The intentional introduction of the European starling to North America has provided an excellent natural experiment to test predictions about the genetic effect of population bottlenecks. It differs from other studies of the effects of bottlenecks in that the population restriction (about 100 individuals) was more moderate. Following the introduction, the growth rate and range expansion of the starling has been phenomenal.

Measures of heterozygosity in the introduced North American populations are indistinguishable from the level of heterozygosity in starlings in their native range in Great Britain. This is completely consistent with theoretical predictions; a decrease in heterozygosity is expected only if the bottleneck is extremely small or prolonged.

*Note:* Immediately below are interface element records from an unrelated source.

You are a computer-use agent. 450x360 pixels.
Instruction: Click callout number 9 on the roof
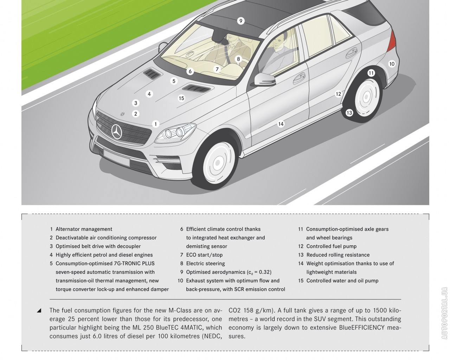tap(240, 21)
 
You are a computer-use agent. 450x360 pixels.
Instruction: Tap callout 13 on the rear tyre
tap(349, 113)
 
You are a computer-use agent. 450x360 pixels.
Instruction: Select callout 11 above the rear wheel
tap(371, 73)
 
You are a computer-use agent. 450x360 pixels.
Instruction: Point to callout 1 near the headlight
tap(155, 124)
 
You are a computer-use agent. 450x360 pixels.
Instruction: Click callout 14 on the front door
tap(281, 124)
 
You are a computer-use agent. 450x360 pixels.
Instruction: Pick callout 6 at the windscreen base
tap(190, 71)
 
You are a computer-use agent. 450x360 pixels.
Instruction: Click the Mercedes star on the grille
tap(117, 132)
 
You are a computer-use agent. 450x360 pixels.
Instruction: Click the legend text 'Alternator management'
tap(84, 229)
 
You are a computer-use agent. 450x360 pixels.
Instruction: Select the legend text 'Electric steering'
tap(205, 264)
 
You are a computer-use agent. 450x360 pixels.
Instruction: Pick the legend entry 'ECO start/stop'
tap(204, 255)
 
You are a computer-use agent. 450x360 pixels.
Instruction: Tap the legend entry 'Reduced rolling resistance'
tap(338, 255)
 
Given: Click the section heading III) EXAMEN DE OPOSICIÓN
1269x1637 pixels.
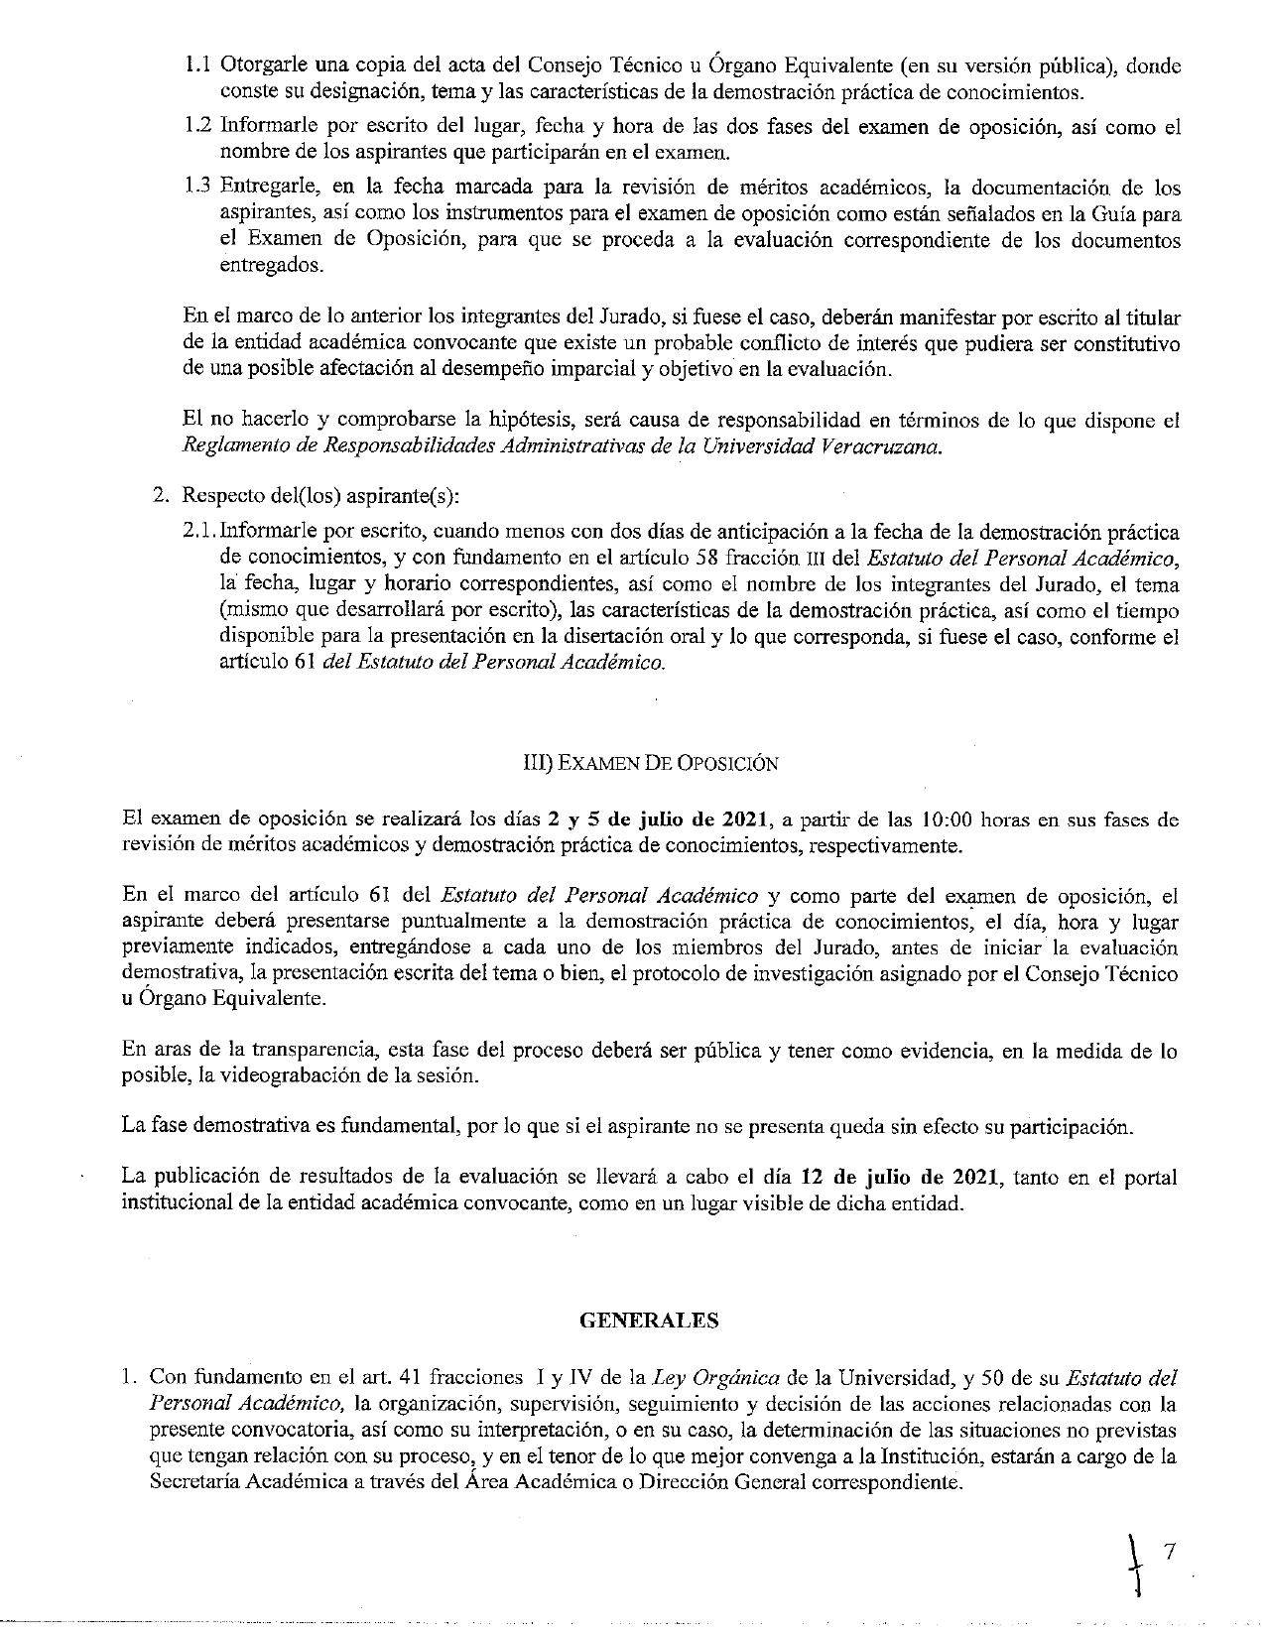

The only possible remaining signature of the founding bottleneck in starlings may be a decrease in allelic diversity. Alleles that were rare in the source population are at the greatest risk of being lost through the bottleneck. It is also likely that some rare alleles which were included in the original group of founders were lost in the first few generations subsequent to the introduction. If some loci have only one or two rare alleles, this may reduce the number of polymorphic loci.

Taken together, the heterozygosity and allelic diversity measures are in good agreement with predictions of the consequences of population bottlenecks based solely on theoretical considerations. The theoretical predictions are robust for allozyme data, and may apply to a wide variety of conditions (McCommas & Bryant, 1990; Leberg, 1992). This suggests that if a bottleneck occurs, reasonable predictions about its genetic consequences can be made. Unfortunately, the converse is not true. Interpreting population history from genetic data is tenable only if information about the original source population is available.